John Pope, Chairman of Cargo Transporters

John Pope, Chairman of Cargo Transporters

While larger carriers can afford to self-insure and weather market fluctuations like inflation, even they reach self-imposed limits, as John Pope, chairman of Cargo Transporters, a Clermont, N.C.-based company that operates about 500 trucks and 1,800 trailers, he explains. “Then we have carriers that take on more of what our self-insurance holds,” he says.

In addition to using new technologies and services to find suitable cargo coverage, shipping companies are using various sensors to protect cargo, both by monitoring the cargo and tracking the position of the shipment.

Cargo Transporters uses telematics to track its trailers. “We can tell if the trailer is moving outside without having a truck attached,” says Pope. His company is moving to more advanced camera surveillance of trailer interiors. “We receive periodic pictures of the interior of the trailer that determine whether the trailer is actually loaded or empty. This gives us a snapshot of the cargo that is loaded there. This is not a live view, but we can tell the status of goods. We can tell how they were loaded by the shipper and whether they were properly secured. We use a combination of these tools to manage the location of the trailer as well as the condition of the cargo that is there.”

Assistcargo, a Miami-based freight risk and security management company with operations in the US, Mexico and six South American countries, recently partnered with Tive, a transit visibility technology company. Together, they provide trucking customers with monitoring devices that give a lot of real-time data, including light detectors that show if a trailer door has been opened, according to José Luis Anselmi, founder of Assistcargo. Assistcargo operates its own monitoring center using Tive technology.

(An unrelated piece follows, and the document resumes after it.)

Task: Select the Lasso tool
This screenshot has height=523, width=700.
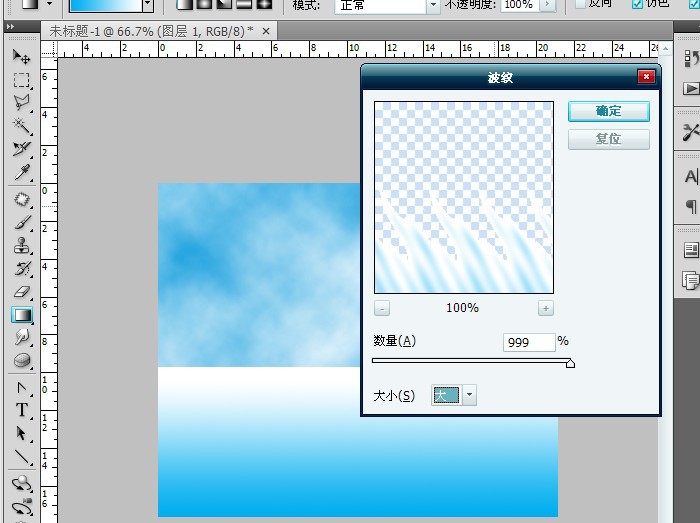Action: click(22, 102)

“We send the drivers a link and we can monitor on the driver’s cell phone if we want to,” he says. “We’re building a connection between the GPS fixed in the truck, the driver’s cell phone and the Tive device.”

Using a combination of GPS data and internal monitoring devices, Assistcargo and Tive can track the driver’s speed for safety and what might happen to the load along the way, as Anselmi explains.

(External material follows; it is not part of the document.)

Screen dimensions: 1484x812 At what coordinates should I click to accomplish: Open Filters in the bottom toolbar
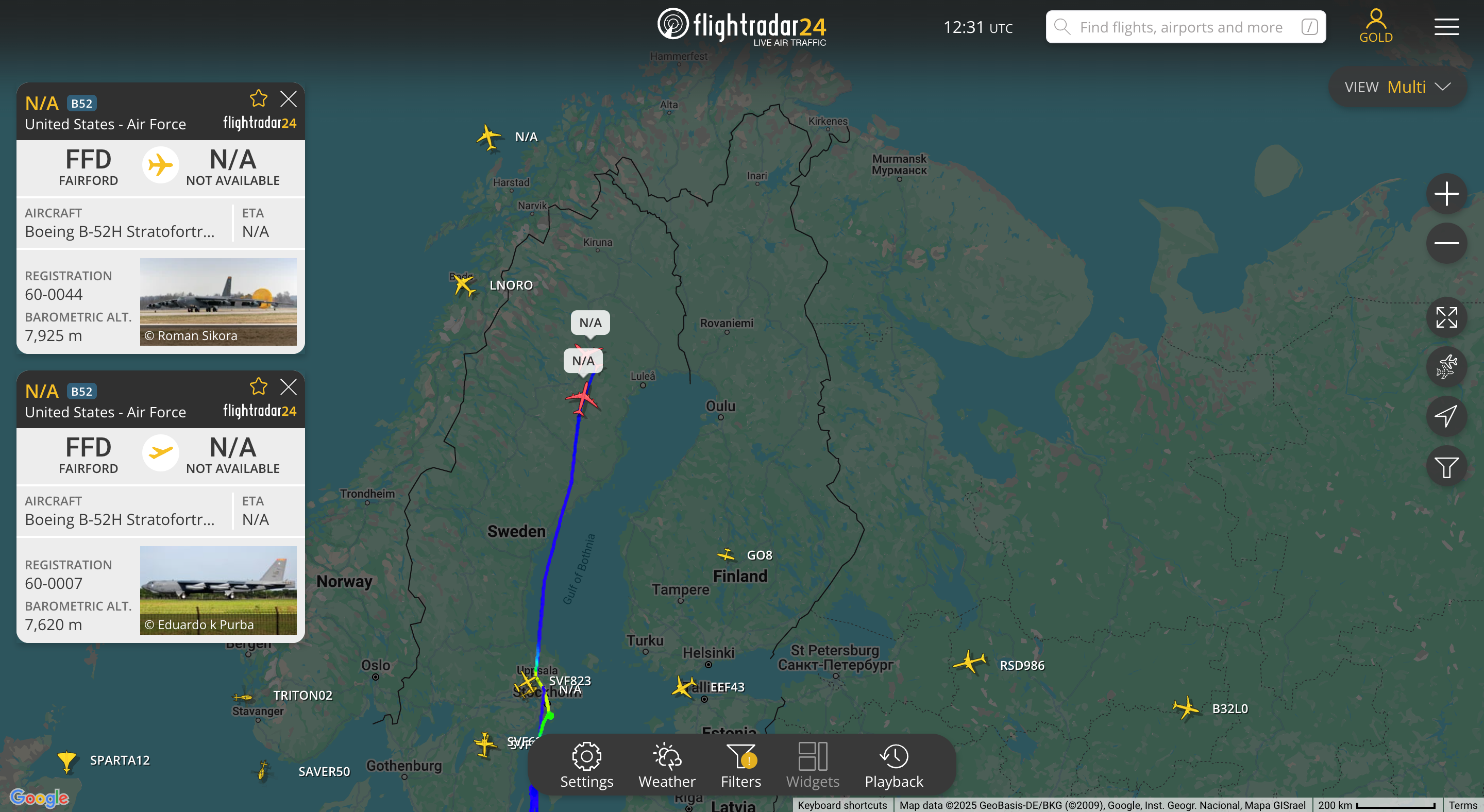(741, 765)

“We conducted a very interesting experiment with the largest company in Mexico that sells air conditioning equipment. They had a significant degree of equipment failure. They didn’t know why or when this happened. “Using devices located in the cargo, we saw that the main problem was in transit,” he says. “The answer is if the driver stops suddenly, with the G-force, the pieces of the load are pressed against each other. By using monitoring to control driver behavior, we can dramatically reduce damage.”

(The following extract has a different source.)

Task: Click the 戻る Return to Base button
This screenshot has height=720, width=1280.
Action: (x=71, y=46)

More generally, an average speed of 50 mph may be considered safe for a particular truck and trailer with a particular load, but if weather conditions are bad, that speed may need to be lower, which observation can document or help with implementation, Anselmi explains.

One wrinkle to using GPS monitoring in this way, however, depends on the level of cellular technology supporting GPS functions, as Nationwide’s McIntyre notes. Tracking may fail if the GPS technology installed in a truck is still 3G, but all networks along that truck’s route have already been upgraded to 5G.

“Larger units or larger insureds, with over 1000 units [vehicles] are replaced [the 3G] technology,” she says. “Because our insureds are a little smaller, owner-operators, it takes time to get up and running. So we’re having a bit of trouble tracking some trailers right now, but we’re hoping to upgrade all of that technology soon.”